Chapter 18: The PostgreSQL Performance Decision Framework

The Waiter of Gold Lapel · Updated Mar 30, 2026 Published Mar 11, 2026 · 10 min

A waiter who has attended to seventeen chapters of PostgreSQL optimization owes you a summary. Here it is: the order matters.

Connection pooling before query optimization. Query optimization before indexes. Indexes before materialized views. Materialized views before read replicas. Read replicas before sharding. Each step in this sequence is more expensive than the one before it — in engineering time, in operational complexity, and in the ongoing maintenance burden it imposes on your team for the lifetime of the system. Skip a step, and you will optimize the wrong layer. Add read replicas before fixing N+1 queries, and you are scaling the problem rather than solving it. Shard before adding indexes, and you have distributed your inefficiency across multiple servers at considerable expense.

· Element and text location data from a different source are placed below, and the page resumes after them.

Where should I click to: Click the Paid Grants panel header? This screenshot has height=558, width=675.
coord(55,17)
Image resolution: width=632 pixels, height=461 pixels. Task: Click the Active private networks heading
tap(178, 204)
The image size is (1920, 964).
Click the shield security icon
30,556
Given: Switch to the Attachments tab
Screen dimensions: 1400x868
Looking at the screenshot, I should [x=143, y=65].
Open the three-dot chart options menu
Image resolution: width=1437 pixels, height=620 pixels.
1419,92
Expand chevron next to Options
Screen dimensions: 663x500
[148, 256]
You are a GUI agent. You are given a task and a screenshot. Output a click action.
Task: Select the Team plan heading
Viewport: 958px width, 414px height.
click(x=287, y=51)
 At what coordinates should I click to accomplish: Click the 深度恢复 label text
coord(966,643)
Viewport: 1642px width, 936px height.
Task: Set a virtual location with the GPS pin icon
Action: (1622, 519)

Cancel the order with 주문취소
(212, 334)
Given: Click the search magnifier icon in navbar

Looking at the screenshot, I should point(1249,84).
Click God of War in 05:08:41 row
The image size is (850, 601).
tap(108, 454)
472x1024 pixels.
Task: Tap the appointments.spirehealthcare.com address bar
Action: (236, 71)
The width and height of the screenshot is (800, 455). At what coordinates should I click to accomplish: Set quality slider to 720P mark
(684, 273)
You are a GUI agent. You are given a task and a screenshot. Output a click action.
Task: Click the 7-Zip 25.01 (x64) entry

This chapter organizes everything from the preceding seventeen chapters into a single diagnostic framework. It is structured by what you observe — the symptom — rather than by what you should do. Start with the symptom. Follow it to the diagnosis. The solution, with its chapter reference, will be waiting.

I intend this to be the page you bookmark and return to.

The Diagnostic Tools

Before prescribing solutions, gather evidence. PostgreSQL provides three built-in diagnostic tools that, together, reveal the nature of nearly any performance problem. Run these queries before changing anything.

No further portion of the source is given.